Anna Fridrica Wilhelmina von Hallwyl (née Kempe; 1 October 1844 − 25 July 1930) was a Swedish collector and donor whose accumulation of art and other objects constitute the current Hallwyl Museum in Stockholm.

==Biography==
Wilhelmina was born in Stockholm, the only child and heiress of the wealthy timber-merchant Wilhelm Kempe of Ljusne-Woxna AB. At the age of 20, she married the Swiss-born Count Walther von Hallwyl (1839–1921), a captain in the Swiss general staff who later became a Swedish citizen. Hallwyl succeeded his father-in-law as general manager of Ljusne-Woxna and was a member of the Swedish riksdag (Första kammaren, literally "First Chamber") 1897–1905.

Her family's wealth enabled the young Wilhelmina Kempe to cultivate an interest in collecting art and antiques, and she would pick up objects here and there while travelling with her parents. This interest continued after her marriage and was to remain her main passion throughout her life.
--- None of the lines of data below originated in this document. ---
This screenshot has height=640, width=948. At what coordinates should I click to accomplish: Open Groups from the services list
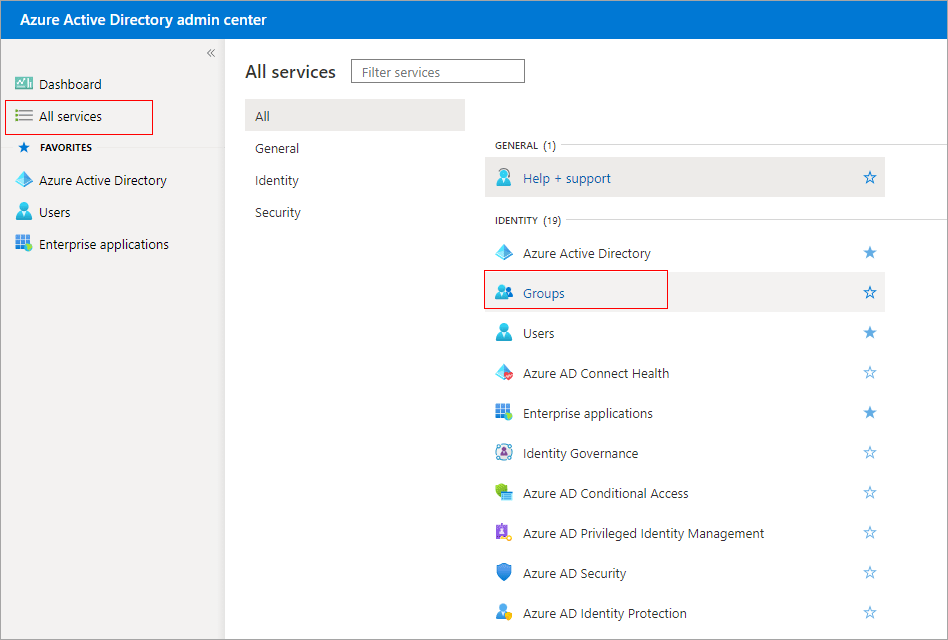click(x=544, y=293)
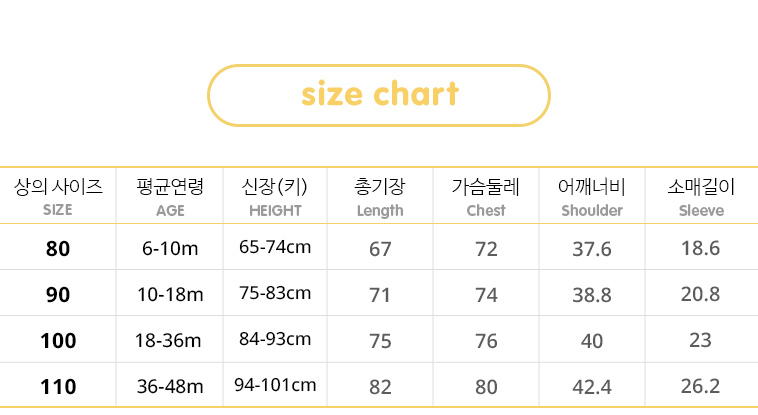
Task: Click the AGE column header
Action: coord(170,197)
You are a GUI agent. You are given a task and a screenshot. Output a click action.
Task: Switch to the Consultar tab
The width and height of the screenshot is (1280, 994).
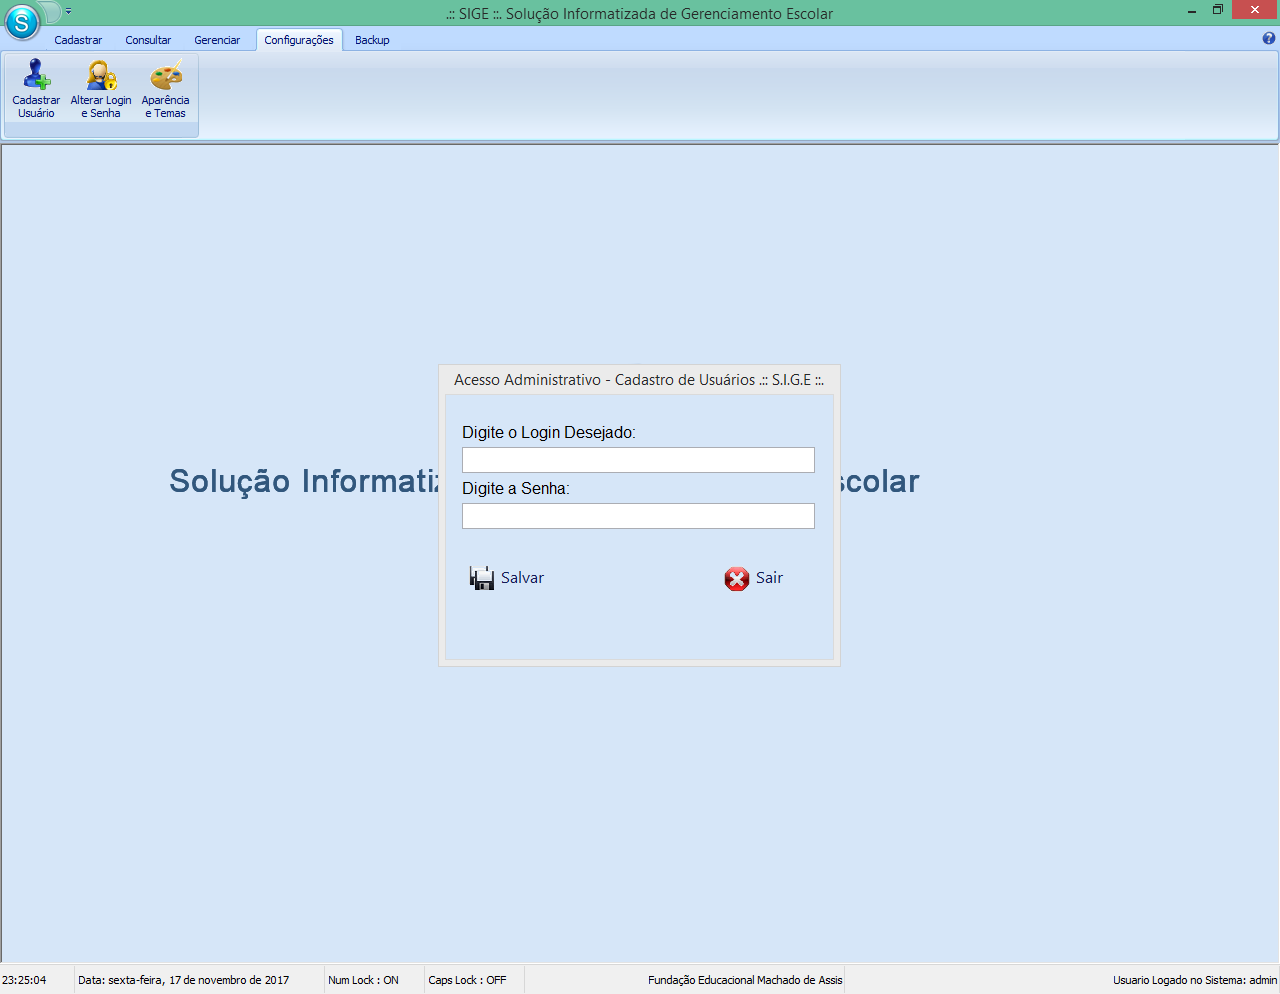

Her collection was eventually to contain a large number of pieces of European and East Asian fine and decorative art, as well as arms and armour, books and manuscripts.

Having lived for some time at Ericslund Manor, near Trosa, and in rented accommodation in Stockholm, the Hallwyls commissioned Isak Gustaf Clason to build them a private town house, the current Hallwyl Museum next to Berzelii Park in central Stockholm, begun in 1893 and completed in 1898. Behind Clason's Venetian-influenced façade, the rooms were decorated in various historical styles. Paintings and tapestries were initially hung on the walls of the apartments, but the attic eventually had to be converted to a dedicated gallery for the growing collection of pictures.

The entire house and all its contents were eventually given as a gift to the Swedish state. The donation had been announced in 1921 but took effect only on the death of the countess in 1930, and the house remained closed to the public until 1938, after the completion of the catalogue of the entire contents of the house. The intention was to document and preserve the whole house exactly as it had been left, both the collections of arts and antiques, and the contemporary furniture, textiles and everyday household objects used by the family and its servants, such as clothing, kitchen utensils and office equipment. In addition to the objets d'art are personal items such as a piece of the Count's beard and a slice of their wedding cake.

The catalogue had been initiated by Countess von Hallwyl while the collection was still growing; from 1909, she employed a number of renowned experts on subjects such as European painting, Chinese bronzes, European and East Asian porcelain to assist her in the work. In its final version the detailed catalogue was to contain approximately 50,000 entries, and it was eventually printed in 79 volumes between 1926 and 1957.

She also arranged for the archaeological investigation and restoration of her husband's ancestral home, Schloss Hallwil, Aargau, for which she established a trust, Hallwil-Stiftung. Her other donations included the Hallwyl professorship of ethnology at Nordiska museet and Stockholm University.

Of the Hallwyls' three surviving daughters (a fourth died in infancy), two are more known to history. The eldest, Ebba von Eckermann, is known as a social activist and philanthropist. The middle one, Ellen, a sculptor, married the diplomat Henrik de Maré and was the mother of Rolf de Maré, founder of the Ballets suédois. After a scandalous divorce, Ellen remarried the art historian Johnny Roosval.